Sayangnya, tidak semua doa dapat terpenuhi dengan cepat dan tepat. Bukan karena Tuhan tidak mau, tapi karena hitungan Tuhan dengan manusia berbeda. Apa yang kita anggap baik, tidak selalu sama dengan apa yang Tuhan anggap baik. Oleh sebab itu, sebagai seorang hamba, cukup untuk bersabar dan bersyukur atas segala nikmat yang telah diberikan.

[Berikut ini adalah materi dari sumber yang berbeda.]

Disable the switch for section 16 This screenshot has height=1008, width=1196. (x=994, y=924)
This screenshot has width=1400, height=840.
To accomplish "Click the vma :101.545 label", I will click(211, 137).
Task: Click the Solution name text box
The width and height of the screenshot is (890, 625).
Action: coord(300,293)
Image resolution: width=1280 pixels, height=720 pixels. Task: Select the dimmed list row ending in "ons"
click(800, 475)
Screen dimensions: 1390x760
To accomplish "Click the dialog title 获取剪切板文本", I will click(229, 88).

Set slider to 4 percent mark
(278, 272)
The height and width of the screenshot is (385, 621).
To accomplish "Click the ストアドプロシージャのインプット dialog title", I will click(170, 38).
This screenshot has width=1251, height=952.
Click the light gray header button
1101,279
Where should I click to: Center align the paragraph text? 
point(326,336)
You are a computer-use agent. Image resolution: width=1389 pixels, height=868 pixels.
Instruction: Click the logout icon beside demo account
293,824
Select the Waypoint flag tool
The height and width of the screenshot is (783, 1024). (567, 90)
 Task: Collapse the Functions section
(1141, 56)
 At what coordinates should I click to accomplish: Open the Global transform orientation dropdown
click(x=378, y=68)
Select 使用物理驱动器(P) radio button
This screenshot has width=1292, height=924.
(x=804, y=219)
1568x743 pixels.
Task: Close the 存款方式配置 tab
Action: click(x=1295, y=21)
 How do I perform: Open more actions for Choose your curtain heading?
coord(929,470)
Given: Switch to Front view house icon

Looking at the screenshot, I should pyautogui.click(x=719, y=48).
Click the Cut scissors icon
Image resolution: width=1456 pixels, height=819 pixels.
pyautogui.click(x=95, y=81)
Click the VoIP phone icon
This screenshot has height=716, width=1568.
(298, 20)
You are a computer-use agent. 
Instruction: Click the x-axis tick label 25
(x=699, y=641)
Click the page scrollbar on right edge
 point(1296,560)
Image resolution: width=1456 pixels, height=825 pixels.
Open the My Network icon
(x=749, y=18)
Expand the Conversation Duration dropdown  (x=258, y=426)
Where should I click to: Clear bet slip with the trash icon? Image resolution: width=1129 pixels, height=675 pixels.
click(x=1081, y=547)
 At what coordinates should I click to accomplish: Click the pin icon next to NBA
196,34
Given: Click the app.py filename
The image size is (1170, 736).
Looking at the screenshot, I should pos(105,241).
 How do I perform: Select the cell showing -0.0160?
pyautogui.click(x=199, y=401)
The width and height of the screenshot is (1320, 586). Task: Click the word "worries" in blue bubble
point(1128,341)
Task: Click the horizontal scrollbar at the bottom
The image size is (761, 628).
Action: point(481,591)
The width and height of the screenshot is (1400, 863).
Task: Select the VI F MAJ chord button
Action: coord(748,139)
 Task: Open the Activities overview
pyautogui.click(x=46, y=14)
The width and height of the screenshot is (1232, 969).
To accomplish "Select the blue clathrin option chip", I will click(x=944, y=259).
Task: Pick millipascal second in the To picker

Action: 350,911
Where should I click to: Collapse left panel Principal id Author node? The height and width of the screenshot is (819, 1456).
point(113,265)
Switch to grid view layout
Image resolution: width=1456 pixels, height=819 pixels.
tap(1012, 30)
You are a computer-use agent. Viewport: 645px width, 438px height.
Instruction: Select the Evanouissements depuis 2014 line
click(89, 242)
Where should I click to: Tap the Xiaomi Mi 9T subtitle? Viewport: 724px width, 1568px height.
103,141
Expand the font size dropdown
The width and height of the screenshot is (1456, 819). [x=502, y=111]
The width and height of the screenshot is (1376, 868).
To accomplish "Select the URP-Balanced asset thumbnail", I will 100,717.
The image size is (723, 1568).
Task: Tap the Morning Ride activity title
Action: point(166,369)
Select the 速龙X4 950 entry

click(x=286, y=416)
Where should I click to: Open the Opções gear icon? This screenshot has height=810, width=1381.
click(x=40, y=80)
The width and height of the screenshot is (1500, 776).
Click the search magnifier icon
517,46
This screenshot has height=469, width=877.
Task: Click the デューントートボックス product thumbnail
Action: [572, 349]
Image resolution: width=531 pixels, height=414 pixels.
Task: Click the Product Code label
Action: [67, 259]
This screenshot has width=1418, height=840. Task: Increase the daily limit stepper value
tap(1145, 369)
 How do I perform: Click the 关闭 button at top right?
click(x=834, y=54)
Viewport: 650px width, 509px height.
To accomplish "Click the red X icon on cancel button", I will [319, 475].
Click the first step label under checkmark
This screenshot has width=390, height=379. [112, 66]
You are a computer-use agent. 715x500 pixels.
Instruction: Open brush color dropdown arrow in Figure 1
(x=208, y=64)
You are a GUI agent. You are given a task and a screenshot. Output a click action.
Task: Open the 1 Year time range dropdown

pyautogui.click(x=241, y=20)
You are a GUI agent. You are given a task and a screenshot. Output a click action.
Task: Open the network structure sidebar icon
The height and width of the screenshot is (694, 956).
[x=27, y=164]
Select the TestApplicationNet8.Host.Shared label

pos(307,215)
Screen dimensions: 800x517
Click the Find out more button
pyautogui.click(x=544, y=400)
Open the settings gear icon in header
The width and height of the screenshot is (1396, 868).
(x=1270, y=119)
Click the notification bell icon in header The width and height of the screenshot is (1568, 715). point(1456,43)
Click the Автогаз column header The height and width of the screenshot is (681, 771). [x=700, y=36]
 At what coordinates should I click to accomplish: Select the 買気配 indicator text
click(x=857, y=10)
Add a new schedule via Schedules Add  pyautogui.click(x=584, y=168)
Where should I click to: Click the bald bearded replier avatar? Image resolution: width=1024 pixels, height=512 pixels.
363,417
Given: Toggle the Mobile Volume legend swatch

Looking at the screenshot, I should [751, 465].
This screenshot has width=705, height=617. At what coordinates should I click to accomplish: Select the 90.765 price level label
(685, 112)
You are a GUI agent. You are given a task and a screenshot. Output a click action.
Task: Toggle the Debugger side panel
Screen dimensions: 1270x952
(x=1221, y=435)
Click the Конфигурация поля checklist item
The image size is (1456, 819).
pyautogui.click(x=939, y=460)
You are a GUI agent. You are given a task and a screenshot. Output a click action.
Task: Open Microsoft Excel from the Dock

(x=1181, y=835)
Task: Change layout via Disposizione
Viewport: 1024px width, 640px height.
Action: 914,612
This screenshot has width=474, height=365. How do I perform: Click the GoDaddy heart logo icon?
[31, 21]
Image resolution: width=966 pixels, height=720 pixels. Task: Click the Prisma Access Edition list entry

Tidak perlu khawatir pada doamu, karena Tuhan telah memberikan kepastian kepada hamba-hamba-Nya tentang doa dalam QS. Al-Baqarah: 186 dan QS. Ghafir: 60. Untuk itu, selalu pupuk keyakinan itu, seperti dalam lagu ini. “pasti akan ada yang membumi”, percayalah. Bahwa di setiap luasnya kemungkinan, pasti ada campur tangan Tuhan, seperti dalam lirik:
Di sangat luasnya kemungkinan yang terjadi
Ku di antara makhluk pembimbing hidup
Tak kasatmata, tapi energinya itu
Merasuk kuat sangat sebabkan semangat
Satu persatu tersingkaplah tabirnya
Tuhan adalah satu-satunya Dzat yang selalu mendampingi setiap langkah hamba-Nya. Memberi aturan dan cobaan bukan hanya untuk menguji, tapi sebagai jeda pada diri manusia. Prof. Quraish Shihab menganalogikan bahwa hidup manusia bagaikan lalu lintas, masing-masing ingin berjalan dengan selamat sekaligus cepat sampai –dengan berbagai kepentingan berbeda. Maka, jika tidak ada aturan, niscaya akan terjadi benturan dan tabrakan (Shihab, 2013).
Untuk itu, sebagai seorang hamba, kita harus selalu berprasangka baik kepada Tuhan. Mengingat bahwa segala hal di dunia ini adalah ciptaan-Nya. Kemudian prasangka baik itu akan kembali dengan bentuk cinta. Energi untuk selalu bisa memaknai setiap inci perjalanan hidup dengan semangat. Dan mengingat, pada akhirnya kita akan kembali ke pelukan-Nya, seperti dalam bait terakhir lagu ini:
Erat ku mengikat
Ku akan menguat
Lepas ku terikat
Ku akan kembali
Pada tuan rumah
Soloensis berhasil menutup lagu ini dengan refleksi terdalam. Setelah serangkaian panjang keyakinan kita terbentuk, keterikatan manusia pada dunia lambat laut akan terlepas, dan akhirnya akan kembali “pada Tuan Rumah”. Keyakinan untuk hidup dan mati harus selalu tersandar pada sang Maha Kuasa.
Lagu ini benar-benar luar biasa. Memberikan percikan api ketika semangat mulai padam. Membangkitkan diri ketika mulai kelelahan. Membawa keyakinan di tengah kemustahilan. Dan menyadarkan, bahwa ada Dzat yang menanti kita untuk pulang dalam pelukan.